Выбрать главу

Фэнни Мэй! Чертовщина какая-то.

– Ваши представления приняты, – отозвался калебан. – Я интересуюсь целью вашего визита.

Фурунео яростно почесал правое ухо.

– Каким образом мы его слышим? – он тряхнул головой. – Я могу понять это, но…

– Не берите в голову, – подбодрил планетарного агента Макки, но все же мысленно одернул себя. Теперь стели помягче. Как можно допросить это существо?
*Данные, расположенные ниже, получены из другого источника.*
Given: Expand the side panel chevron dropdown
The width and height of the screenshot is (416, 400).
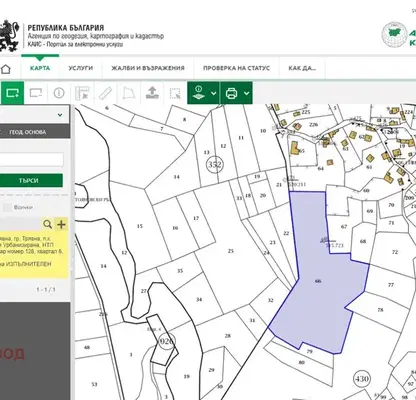Looking at the screenshot, I should (x=60, y=115).
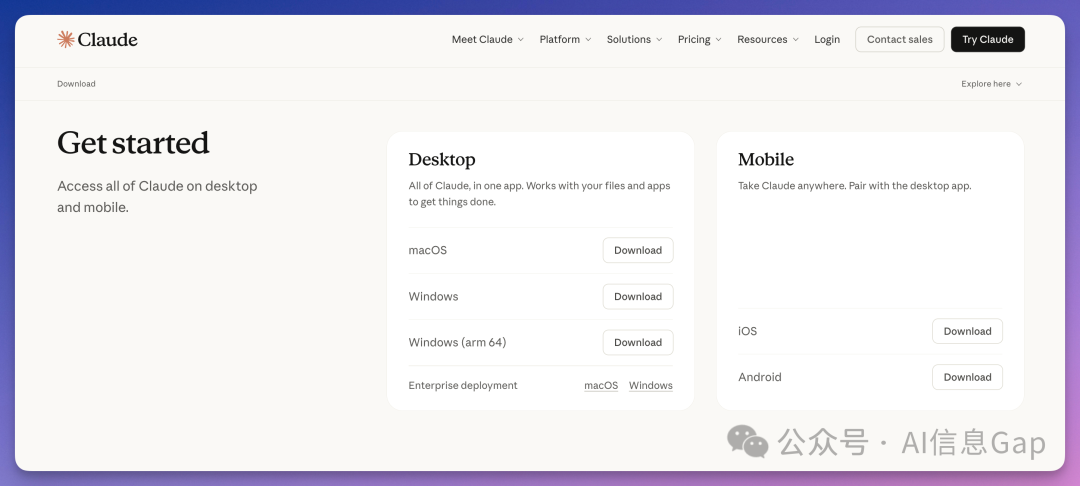This screenshot has width=1080, height=486.
Task: Download the iOS mobile app
Action: [967, 331]
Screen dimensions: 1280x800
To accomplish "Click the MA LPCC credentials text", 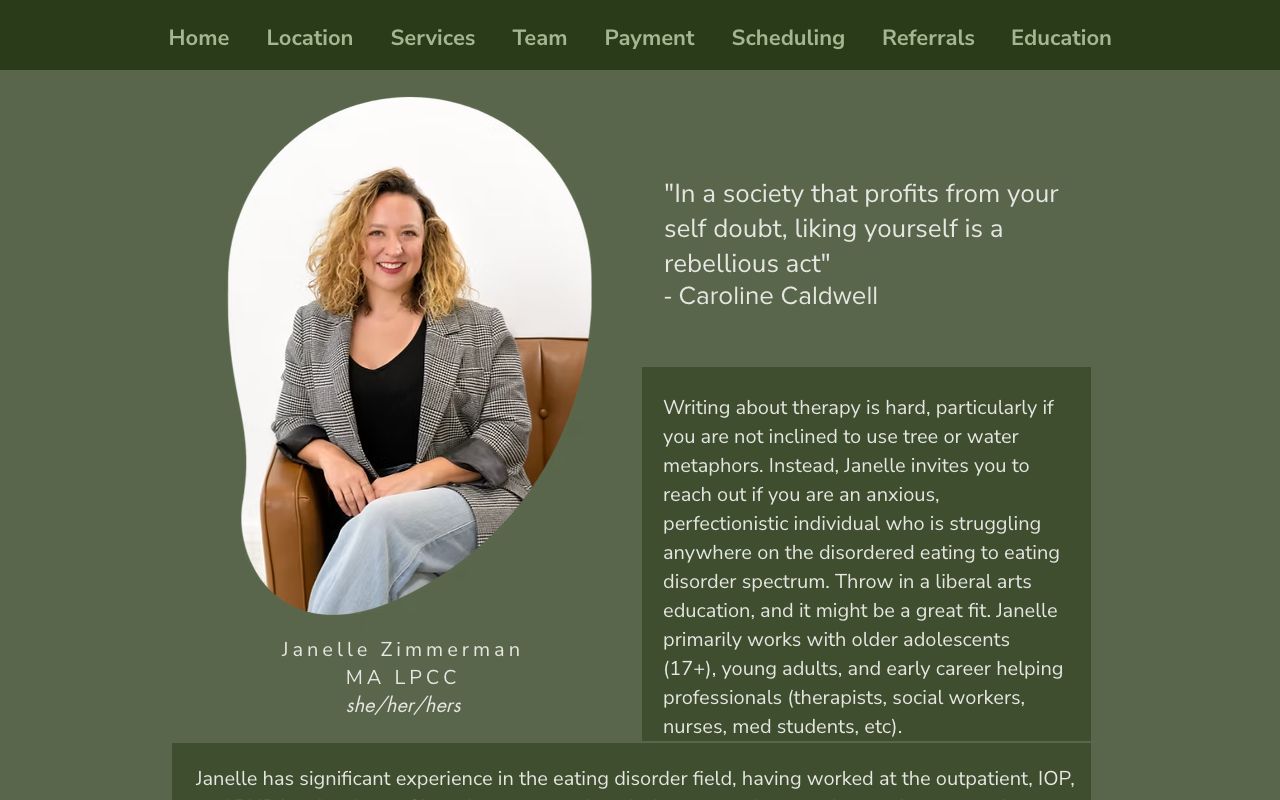I will click(x=402, y=678).
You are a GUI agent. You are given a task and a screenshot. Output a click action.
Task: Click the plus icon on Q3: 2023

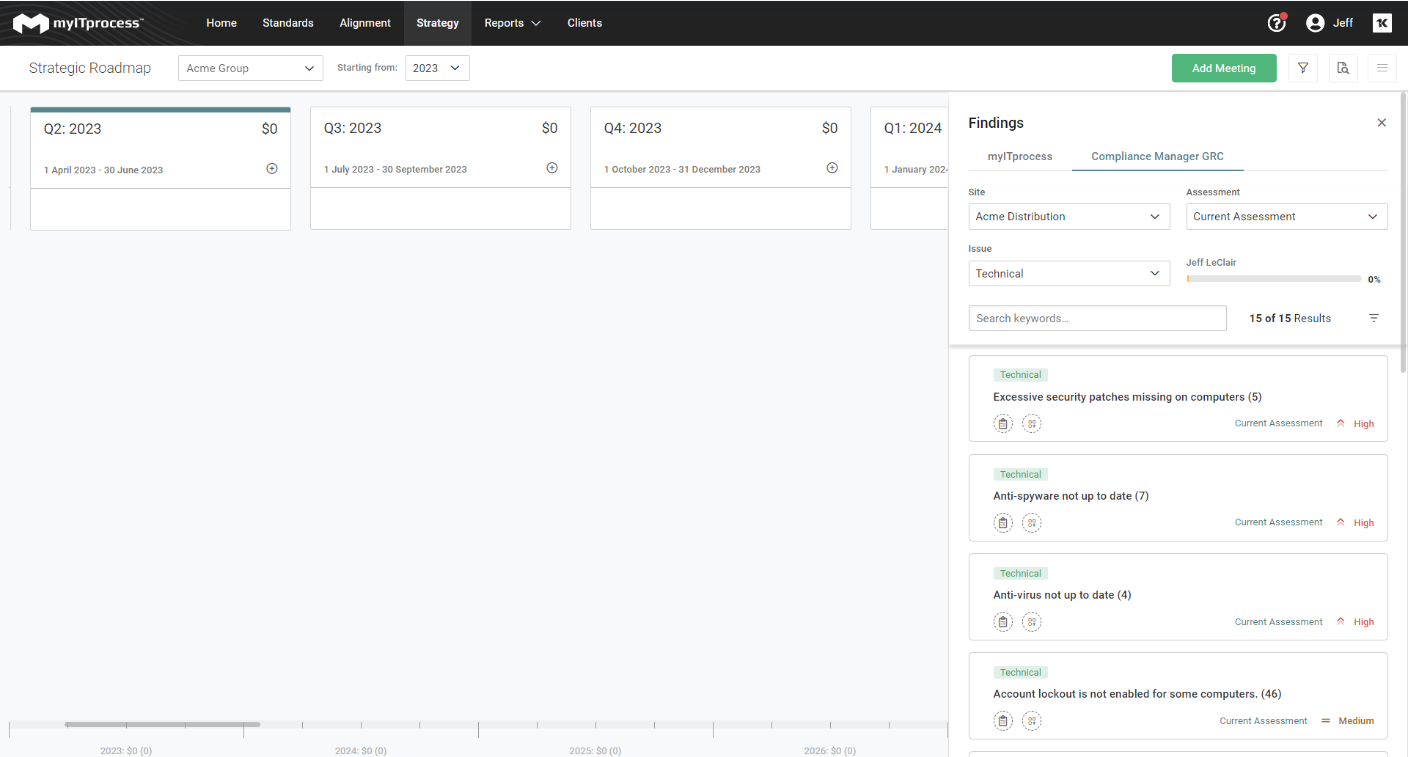552,168
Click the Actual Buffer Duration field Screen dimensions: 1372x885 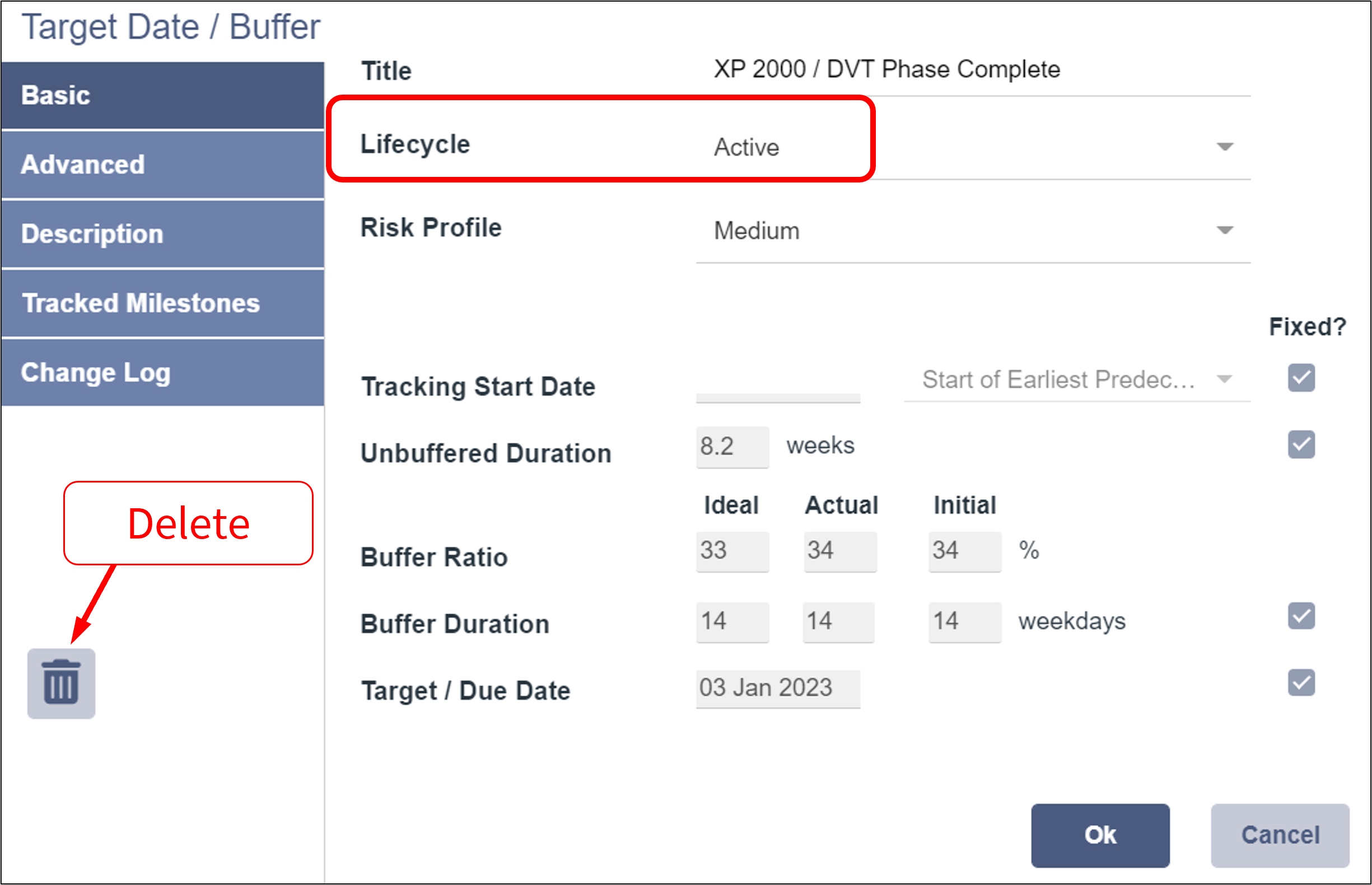pyautogui.click(x=838, y=622)
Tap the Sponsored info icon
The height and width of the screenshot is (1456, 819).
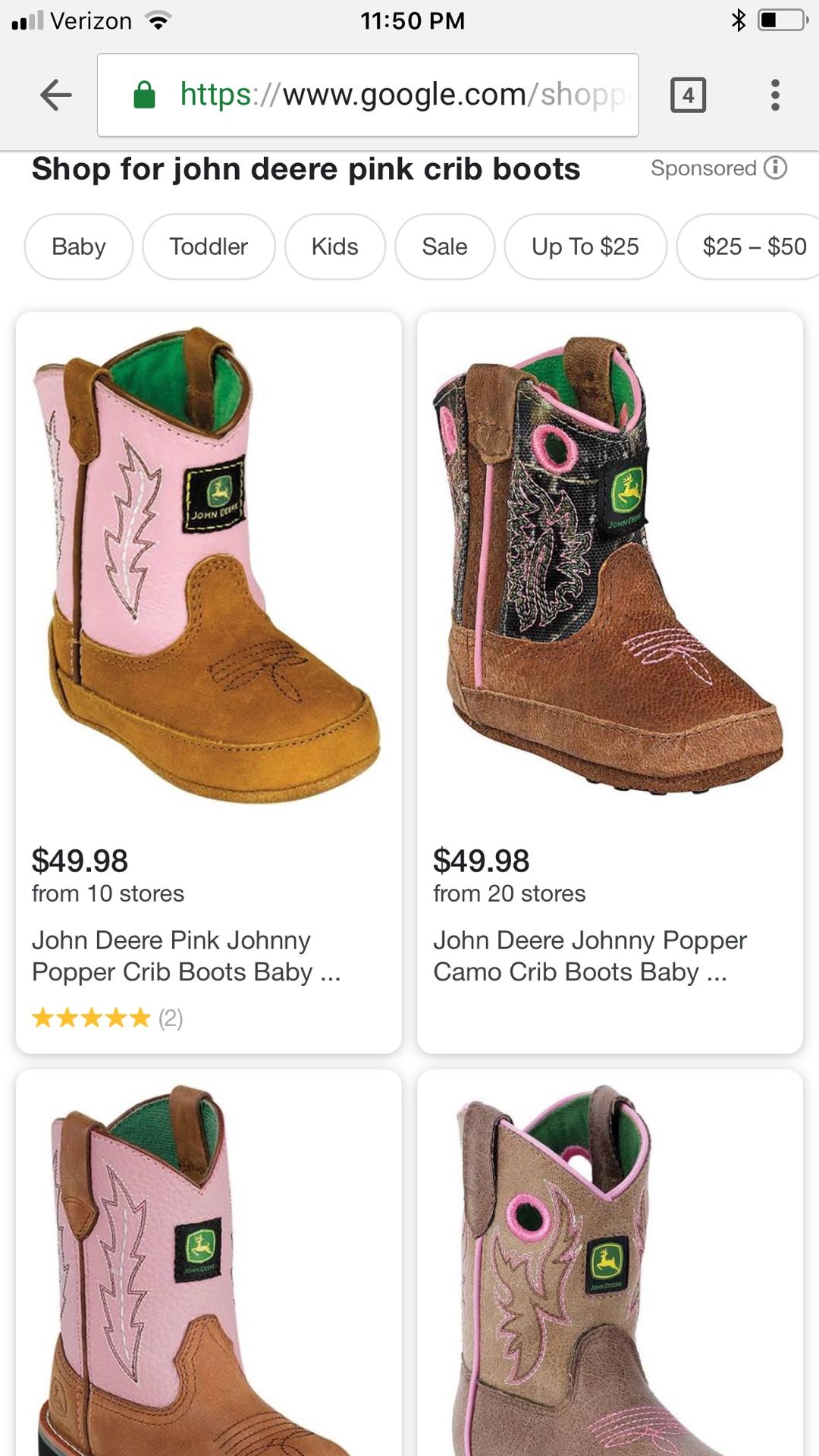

Бестелесное присутствие калебана, извращенный способ, каким его ум воспринимал вещественное – все это в совокупности с гневином вызывало сильное раздражение.

– Я… мне дан приказ, – заговорил Макки, – найти калебана, нанятого Млисс Эбниз.

– Я приняла твой вопрос, – ответил калебан.

Приняла вопрос?

Макки поводил головой из стороны в сторону, стараясь отыскать угол зрения, под которым ему, возможно, удалось бы рассмотреть в ложке нечто вещественное.

– Что вы делаете? – спросил Фурунео.

– Пытаюсь это увидеть.

– Ты ищешь видимую субстанцию? – спросил калебан.

– Да, – ответил Макки.

Фэнни Мэй? – подумал он. Это было похоже на знакомство с планетами системы Говачин, на первый контакт человеческой цивилизации с говачинской цивилизацией напоминающих лягушек земноводных: тогда встреченный людьми говачин назвался Уильямом. На какой из девяноста тысяч планет этот калебан откопал себе имя? И зачем?

– Сейчас я произведу зеркало, которое отражает наружу проекции плоскости бытия, – сказал калебан.

– Мы увидим это отражение? – прошептал потрясенный Фурунео. – Никто никогда не видел калебана.

– Тс-с!

Над гигантской ложкой материализовалось овальное нечто, переливающееся зеленым, синим и розовым цветом, и оно не имело никакой видимой связи с пустотой калебана.

– Считайте, что это сцена, на которой я представляю свою самость, – сказал калебан.

– Вы что-нибудь видите? – спросил Фурунео.

Зрительные центры Макки зафиксировали некое пограничное ощущение, чувство присутствия отдаленной жизни, бестелесный ритм которой плясал перед его глазами, словно рев моря в пустой раковине морского желудя. Макки вспомнил своего одноглазого приятеля и трудность, которую испытывал, когда пытался смотреть в этот одинокий глаз и не отвлекаться на пустую глазницу. Почему этот дурак не мог купить себе новый глаз? Почему не мог…

Он проглотил конец мысли, отогнав ее прочь.

– Никогда в жизни не встречал ничего более странного, – прошептал Фурунео. – Вы его видите?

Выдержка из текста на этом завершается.